**Description of the task**
Answer the following questions using the transcript on connected thinking.
(a) In what two kinds of company did Stephanie Niven's team subsequently invest?
(b) Where and in what month was David Attenborough speaking?
(c) Between which three parties does the transcript say a coordinated effort will be needed to curtail carbon emissions?

**Text segment**
_ _ _

Connections are even more likely to be ignored when their relevance depends on future developments. Investors can solve this problem by communicating across asset classes to share information and pick up on relevant trends. Stephanie Niven says that working with colleagues in the real assets team opened up valuable insights for both groups.
Stephanie Niven:
Consulting with different asset-class specialists helps us identify potential opportunities. For example, we learnt from conversations with analysts in the real assets team that battery technology improvements were being made that expanded the opportunity set of data centres. We combined this with our own insight that battery technology was likely to improve further thanks to the investments being made elsewhere by the likes of electric vehicle companies and mobile phone developers. We subsequently invested in a renewable energy company as well as a data-centre operator.
Narrator:
Another example of the role of connected thinking in investment is the rising importance of environmental, social and governance (ESG) factors. Once considered a niche pursuit, ESG is now understood to be a vital part of the investment decision-making process across all asset classes. It can help deliver long-term value, offer insight into key risks and improve corporate performance on sustainability issues. On a wider scale, connected thinking on ESG is likely to play a major role in the global effort to tackle climate change and environmental collapse.
David Attenborough:
It’s difficult to overstate it. We are now so numerous, so powerful, so all pervasive, the mechanisms we have for destruction are so wholesale, and so frightening that we can actually just exterminate whole ecosystems without even noticing it.
Narrator:
The unmistakeable voice of Sir David Attenborough, speaking at the World Economic Forum at Davos in January. Attenborough argues that understanding the connectedness of the natural world and our role in it is crucially important if we are going to grasp how our own actions damage it – and the steps we need to take to preserve it.
David Attenborough:
[…] The connection between the natural world and the urban world, human society, has always since the industrial revolution been remote and widening, and we didn't realize the effects of what we were doing out there. But now we are seeing that almost everything we do has its echoes and has its duplications and inter implications across the natural world, so that we have now really to care for what we do because we can exterminate things without even knowing.
[…]We are one coherent ecosystem. It's not just a question of beauty or interest or wonder; it's the essential ingredient, the central part of human life is a healthy planet. We are in the danger of wrecking that. If we don't recognize those sort of connections that I've been describing, then the whole of the planet comes in hazard and we are destroying the natural world, and with it, ourselves.
Narrator:
To rescue the environment, carbon emissions will need to be drastically curtailed at source. This will require a coordinated effort between governments, markets and individuals. Appreciating our position in the network – and how our behaviour affects the other links in the chain – is a good starting point.
[Outro music]
Throughout history, from the deck of the Beagle to the innovation hub at Bell Labs, from the trading desk to the sports field, connected thinking has played a crucial role in bringing people together to solve problems. As we face up to climate change – the greatest challenge of all – it might just help save the world.

_ _ _

Recorded data

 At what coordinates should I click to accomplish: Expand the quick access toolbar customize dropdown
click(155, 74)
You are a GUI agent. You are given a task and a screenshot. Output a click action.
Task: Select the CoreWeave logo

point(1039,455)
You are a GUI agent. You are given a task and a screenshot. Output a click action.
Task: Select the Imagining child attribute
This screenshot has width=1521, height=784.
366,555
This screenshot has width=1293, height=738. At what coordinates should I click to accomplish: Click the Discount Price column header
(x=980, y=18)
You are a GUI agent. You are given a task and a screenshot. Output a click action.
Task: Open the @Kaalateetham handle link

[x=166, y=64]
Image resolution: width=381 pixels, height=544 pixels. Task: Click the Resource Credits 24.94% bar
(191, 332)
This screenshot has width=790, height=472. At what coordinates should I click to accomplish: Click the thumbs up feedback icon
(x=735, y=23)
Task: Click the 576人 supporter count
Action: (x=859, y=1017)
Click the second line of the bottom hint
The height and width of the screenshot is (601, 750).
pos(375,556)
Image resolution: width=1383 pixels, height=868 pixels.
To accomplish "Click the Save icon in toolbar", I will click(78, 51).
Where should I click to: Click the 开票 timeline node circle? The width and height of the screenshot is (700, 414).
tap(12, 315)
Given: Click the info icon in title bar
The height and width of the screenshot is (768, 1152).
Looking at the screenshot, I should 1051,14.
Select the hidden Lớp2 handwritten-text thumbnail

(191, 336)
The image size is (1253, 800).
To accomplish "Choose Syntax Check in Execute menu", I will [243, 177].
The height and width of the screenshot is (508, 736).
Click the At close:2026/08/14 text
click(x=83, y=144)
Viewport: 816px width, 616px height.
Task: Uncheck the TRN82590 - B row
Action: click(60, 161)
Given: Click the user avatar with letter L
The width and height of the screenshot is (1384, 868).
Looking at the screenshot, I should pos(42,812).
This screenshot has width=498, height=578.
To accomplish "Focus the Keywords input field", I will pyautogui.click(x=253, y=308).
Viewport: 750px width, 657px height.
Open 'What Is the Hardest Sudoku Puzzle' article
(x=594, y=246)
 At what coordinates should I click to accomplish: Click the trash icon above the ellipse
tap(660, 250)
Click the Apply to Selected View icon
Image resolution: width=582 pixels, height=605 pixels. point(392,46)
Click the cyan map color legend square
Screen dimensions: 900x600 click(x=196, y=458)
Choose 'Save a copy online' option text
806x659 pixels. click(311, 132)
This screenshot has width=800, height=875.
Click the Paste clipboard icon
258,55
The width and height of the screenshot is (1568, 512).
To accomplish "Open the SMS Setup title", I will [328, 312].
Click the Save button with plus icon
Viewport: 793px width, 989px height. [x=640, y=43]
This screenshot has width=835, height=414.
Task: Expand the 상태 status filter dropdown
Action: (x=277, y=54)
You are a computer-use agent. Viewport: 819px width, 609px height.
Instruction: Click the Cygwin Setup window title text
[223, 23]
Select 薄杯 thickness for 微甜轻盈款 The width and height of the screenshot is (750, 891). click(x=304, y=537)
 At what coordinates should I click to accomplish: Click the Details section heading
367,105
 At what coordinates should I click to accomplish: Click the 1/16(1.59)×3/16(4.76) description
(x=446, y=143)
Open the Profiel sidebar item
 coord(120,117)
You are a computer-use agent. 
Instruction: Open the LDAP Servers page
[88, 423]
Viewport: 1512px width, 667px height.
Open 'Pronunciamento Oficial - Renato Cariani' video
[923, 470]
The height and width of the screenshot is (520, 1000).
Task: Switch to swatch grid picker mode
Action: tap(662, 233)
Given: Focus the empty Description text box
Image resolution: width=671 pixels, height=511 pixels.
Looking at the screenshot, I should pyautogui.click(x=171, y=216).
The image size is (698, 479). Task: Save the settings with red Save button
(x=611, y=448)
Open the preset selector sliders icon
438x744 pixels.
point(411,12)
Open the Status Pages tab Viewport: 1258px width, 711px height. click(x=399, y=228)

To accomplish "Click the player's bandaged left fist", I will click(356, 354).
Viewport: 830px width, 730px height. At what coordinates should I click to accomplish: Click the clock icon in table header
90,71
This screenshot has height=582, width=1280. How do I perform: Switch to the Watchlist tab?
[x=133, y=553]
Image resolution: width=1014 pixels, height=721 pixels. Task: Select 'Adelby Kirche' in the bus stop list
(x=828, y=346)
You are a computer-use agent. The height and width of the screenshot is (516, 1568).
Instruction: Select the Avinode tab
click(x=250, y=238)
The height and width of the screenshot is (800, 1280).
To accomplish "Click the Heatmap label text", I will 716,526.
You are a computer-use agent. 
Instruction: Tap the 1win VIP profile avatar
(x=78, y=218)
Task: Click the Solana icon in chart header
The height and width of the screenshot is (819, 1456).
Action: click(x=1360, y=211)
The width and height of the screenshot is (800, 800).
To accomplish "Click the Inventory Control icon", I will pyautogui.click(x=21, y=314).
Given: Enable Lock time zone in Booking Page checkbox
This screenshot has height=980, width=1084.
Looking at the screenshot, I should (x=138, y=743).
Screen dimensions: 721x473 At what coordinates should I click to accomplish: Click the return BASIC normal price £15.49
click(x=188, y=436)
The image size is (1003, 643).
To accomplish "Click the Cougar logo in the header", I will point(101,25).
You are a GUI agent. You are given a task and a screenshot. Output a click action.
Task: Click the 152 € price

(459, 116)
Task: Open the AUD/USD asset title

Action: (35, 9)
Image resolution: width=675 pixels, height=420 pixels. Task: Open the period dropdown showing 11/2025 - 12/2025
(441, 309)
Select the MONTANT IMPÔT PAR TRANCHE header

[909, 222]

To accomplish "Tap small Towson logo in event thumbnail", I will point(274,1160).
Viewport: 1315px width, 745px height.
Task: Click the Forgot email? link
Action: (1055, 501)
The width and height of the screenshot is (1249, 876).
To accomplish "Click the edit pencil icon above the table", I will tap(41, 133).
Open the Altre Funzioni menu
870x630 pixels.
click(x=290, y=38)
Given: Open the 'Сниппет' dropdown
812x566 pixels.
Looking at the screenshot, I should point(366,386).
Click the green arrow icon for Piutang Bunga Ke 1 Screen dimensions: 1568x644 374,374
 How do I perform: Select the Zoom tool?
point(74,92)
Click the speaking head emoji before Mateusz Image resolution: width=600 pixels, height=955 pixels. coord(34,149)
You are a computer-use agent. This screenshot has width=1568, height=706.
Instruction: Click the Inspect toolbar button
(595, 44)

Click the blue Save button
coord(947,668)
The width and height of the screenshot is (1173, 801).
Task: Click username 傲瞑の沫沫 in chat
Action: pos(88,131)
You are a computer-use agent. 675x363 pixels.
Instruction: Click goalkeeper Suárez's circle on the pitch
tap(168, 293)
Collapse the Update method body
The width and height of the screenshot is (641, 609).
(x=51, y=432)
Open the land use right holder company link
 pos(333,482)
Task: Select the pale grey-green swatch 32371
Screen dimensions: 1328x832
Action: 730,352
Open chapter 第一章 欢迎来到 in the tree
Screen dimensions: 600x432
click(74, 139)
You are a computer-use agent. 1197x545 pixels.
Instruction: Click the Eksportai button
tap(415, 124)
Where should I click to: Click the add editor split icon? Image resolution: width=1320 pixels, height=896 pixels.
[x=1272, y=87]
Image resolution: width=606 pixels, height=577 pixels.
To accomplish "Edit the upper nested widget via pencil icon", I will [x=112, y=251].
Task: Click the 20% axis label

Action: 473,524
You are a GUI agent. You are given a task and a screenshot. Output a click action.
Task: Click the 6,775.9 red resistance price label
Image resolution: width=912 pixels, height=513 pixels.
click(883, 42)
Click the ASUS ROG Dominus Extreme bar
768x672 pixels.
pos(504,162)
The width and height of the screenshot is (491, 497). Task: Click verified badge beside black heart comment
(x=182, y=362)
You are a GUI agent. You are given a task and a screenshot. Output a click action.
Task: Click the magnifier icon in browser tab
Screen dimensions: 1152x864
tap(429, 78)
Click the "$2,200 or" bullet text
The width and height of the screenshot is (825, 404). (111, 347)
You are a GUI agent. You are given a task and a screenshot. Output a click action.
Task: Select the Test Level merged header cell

_ _ _

**Output below**
(a) A renewable energy company and a data-center operator.
(b) At the World Economic Forum at Davos, in January.
(c) Governments, markets and individuals.